Только вот не так просто такое рассказать. Понимал Соломатин сомнения дочери. Это больно и страшно, и требует огромных душевных сил. А силы сейчас Лере нужны на ребенка.
— Признаю, я вас недооценил, — продолжил Альберт Сергеевич. — Ни тебя, ни ее, ни ваши отношения. Честно, думал, что это очередная интрижка.
— Что же тебя заставило передумать? Что наша интрижка затянулась?
— Лера мне тяжело досталась. Я делал всё, чтоб ее защитить. Да, перегибал иногда… Будет у тебя дочь — ты меня поймешь. Я всякого дерьма в жизни нахлебался, да ты и сам знаешь, как оно бывает. Как низко люди могут пасть ради сладкого куска. Как предают и подставляют… Жен, матерей продают… А Лерка, хоть и умная, но всё равно обыкновенная баба, которой ничего не стоит запудрить мозги. На моей памяти еще никто не защищал мою дочь от меня же. Всем нужны только ее деньги и власть. Они сколько угодно могут говорить о своей безумной любви. Ей. Не мне. Я этот алчный блеск в глазах ни с чем не спутаю. Ни с какой любовью.
Полевой вдруг понял, что всё это время ждал. Ждал ухмылки победной, усмешки. Искал в глазах Соломатина ликование. Но Альберт Сергеевич не был похож на того, кто праздновал победу. Он как будто постарел, был тихий и уставший. Говорил спокойно, как будто исповедовался, и Лешка поймал себя на мысли, что верит ему.

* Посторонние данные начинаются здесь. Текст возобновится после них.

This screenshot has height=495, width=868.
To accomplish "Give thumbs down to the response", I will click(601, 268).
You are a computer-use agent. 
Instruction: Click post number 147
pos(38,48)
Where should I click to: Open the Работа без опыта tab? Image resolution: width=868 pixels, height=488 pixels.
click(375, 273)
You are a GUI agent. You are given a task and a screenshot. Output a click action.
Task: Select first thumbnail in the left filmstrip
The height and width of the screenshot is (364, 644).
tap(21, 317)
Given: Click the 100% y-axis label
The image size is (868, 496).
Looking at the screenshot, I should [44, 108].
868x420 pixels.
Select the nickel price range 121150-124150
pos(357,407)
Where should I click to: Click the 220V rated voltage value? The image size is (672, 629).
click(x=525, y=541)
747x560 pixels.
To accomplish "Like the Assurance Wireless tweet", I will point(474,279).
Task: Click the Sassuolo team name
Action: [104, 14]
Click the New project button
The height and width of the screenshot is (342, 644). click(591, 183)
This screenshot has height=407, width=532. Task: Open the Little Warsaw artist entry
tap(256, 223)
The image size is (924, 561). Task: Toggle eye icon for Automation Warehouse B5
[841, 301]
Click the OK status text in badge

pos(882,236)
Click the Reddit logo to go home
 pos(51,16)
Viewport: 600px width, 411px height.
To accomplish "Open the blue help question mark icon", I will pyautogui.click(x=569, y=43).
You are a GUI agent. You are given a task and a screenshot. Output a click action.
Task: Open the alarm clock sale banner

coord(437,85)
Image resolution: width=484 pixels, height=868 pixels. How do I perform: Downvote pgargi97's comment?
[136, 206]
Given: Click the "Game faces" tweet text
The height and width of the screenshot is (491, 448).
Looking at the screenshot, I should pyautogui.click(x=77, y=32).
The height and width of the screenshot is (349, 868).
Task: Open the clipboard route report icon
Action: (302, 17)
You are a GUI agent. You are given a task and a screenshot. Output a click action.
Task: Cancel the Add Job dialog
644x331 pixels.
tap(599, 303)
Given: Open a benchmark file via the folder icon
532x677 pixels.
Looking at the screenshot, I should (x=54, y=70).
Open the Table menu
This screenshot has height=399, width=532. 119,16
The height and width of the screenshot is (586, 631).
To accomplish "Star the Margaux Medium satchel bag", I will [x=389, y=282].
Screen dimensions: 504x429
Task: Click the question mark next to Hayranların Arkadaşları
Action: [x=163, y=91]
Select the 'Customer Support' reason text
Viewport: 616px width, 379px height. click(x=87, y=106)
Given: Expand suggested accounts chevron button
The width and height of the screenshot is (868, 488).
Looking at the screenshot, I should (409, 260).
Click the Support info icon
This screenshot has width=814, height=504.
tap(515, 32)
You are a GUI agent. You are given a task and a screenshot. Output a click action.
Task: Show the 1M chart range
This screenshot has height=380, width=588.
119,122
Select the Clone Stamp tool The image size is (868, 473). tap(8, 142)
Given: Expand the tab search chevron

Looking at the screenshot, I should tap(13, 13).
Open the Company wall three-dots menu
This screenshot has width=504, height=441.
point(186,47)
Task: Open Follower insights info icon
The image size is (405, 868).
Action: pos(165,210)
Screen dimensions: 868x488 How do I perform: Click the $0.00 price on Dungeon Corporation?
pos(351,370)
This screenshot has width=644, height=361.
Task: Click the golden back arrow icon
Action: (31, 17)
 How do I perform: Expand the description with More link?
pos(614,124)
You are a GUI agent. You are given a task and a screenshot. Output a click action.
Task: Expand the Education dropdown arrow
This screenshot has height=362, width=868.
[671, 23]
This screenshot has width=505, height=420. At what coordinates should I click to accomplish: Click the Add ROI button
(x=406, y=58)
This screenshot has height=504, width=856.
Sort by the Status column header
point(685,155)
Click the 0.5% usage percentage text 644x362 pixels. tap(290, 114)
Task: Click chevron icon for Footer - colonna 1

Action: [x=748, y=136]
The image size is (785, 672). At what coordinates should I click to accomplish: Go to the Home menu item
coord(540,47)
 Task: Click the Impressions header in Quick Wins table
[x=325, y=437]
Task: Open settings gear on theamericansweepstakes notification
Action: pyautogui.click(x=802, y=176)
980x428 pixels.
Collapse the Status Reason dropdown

— Когда мы с Лерой познакомились, я не знал, что она твоя дочь. Увидел ее и подумал: «Она моя». Когда узнал, что она Соломатина, это уже не имело никакого значения. Я не отступлю. Всё верх дном переверну, но найду ее.
— Не трать на это свои силы. Ты ее всё равно не найдешь. Может, она сама вернется и искать не нужно будет. Так бывает. Дай ей время. С ней всё в порядке, она в безопасности.
— В безопасности? Значит, здесь ей было небезопасно? Это из-за того случая? — решился спросить Алекс.
— Да, — подумав, Соломатин сказал ему правду. Но понимание правды у них было разное.
— Пусть она вернется, — после тяжких раздумий сказал Полевой. — Пусть вернется, и мы всё решим. Любую проблему. Я не упрекну ее, обещаю. Как будто не было всего этого. Ни отъезда, ни сообщения…
— Выпить хочешь? — спросил вдруг Альберт Сергеевич.
— Нет, — Лёшка покачал головой, понимая, как бы ни велико было его желание напиться, алкоголь ему не поможет. Сделает только хуже.
— Поужинай тогда с нами.
— Нет, спасибо. Поздно уже. Я устал, поеду домой.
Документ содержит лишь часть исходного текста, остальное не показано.